We can see that actor #5 sends ties to all but one of the remaining actors; actors #6, #7, and #9 send information to only three other actors. Actors #2, #3, #5, and #8 are similar in being sources of information for large portions of the network; actors #1, #6, #7 and #9 are similar in not being sources of information. We might predict that the first set of organizations will have specialized divisions for public relations, the latter set might not. Actors in the first set have a higher potential to be influential; actors in the latter set have lower potential to be influential; actors in "the middle" will be influential if they are connected to the "right" other actors, otherwise, they might have very little influence. So, there is variation in the roles that these organizations play as sources of information. We can norm this information (so we can compare it to other networks of different sizes, by expressing the out-degree of each point as a proportion of the number of elements in the row; that is, calculating the mean). Actor #10, for example, sends ties to \(56\%\) of the remaining actors. This is a figure we can compare across networks of different sizes.

Another way of thinking about each actor as a source of information is to look at the row-wise variance or standard deviation. We note that actors with very few out-ties, or very many out-ties, have less variability than those with medium levels of ties. This tells us something: those actors with ties to almost everyone else, or with ties to almost no-one else are more "predictable" in their behavior toward any given other actor than those with intermediate numbers of ties. In a sense, actors with many ties (at the center of a network) and actors at the periphery of a network (few ties) have patterns of behavior that are more constrained and predictable. Actors with only some ties can vary more in their behavior, depending on to whom they are connected.

If we were examining a valued relation instead of a binary one, the meaning of the "sum", "mean", and "standard deviation" of actors' out-degree would differ. If the values of the relations are all positive and reflect the strength or probability of a tie between nodes, these statistics would have the easy interpretations as the sum of the strengths, the average strength, and variation in strength.

It's useful to examine the statistics for in-degree, as well (look at the data column-wise). Now, we are looking at the actors as "sinks" or receivers of information. The sum of each column in the adjacency matrix is the *in-degree of the point*. That is, how many other actors send information or ties to the one we are focusing on. Actors that receive information from many sources may be prestigious (other actors want to be known by the actor, so they send information). Actors that receive information from many sources may also be more powerful - to the extent that "knowledge is power". But, actors that receive a lot of information could also suffer from "information overload" or "noise and interference" due to contradictory messages from different sources.

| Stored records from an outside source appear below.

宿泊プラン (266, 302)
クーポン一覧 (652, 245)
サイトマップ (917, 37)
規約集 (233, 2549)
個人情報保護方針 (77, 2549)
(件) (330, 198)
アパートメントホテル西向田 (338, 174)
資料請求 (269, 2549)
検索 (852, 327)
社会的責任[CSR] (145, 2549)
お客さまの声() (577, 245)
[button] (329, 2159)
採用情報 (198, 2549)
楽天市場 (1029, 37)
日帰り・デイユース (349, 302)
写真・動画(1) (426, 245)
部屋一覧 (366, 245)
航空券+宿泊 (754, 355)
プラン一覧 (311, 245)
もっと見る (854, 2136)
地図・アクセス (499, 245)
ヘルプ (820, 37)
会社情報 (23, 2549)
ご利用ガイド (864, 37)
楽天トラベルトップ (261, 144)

Here are the results of *Tools>Univariate Stats* when we select "column" instead of "row".

*Figure 7.5:** In-degree statistics for Knoke information exchange*

Looking at the means, we see that there is a lot of variation in information receiving - more than for information sending. We see that actors #2, #5, and #7 are very high. #2 and #5 are also high in sending information - so perhaps they act as "communicators" and "facilitators" in the system. Actor #7 receives a lot of information, but does not send a lot. Actor #7, as it turns out, is an "information sink" - it collects facts, but it does not create them (at least we hope so, since actor #7 is a newspaper). Actors #6, #8, and #10 appear to be "out of the loop" - that is, they do not receive information from many sources directly. Actor #6 also does not send much information - so #6 appears to be something of an "isolate". Actors #8 and #10 send relatively more information than they receive. One might suggest that they are "outsiders" who are attempting to be influential, but may be "clueless".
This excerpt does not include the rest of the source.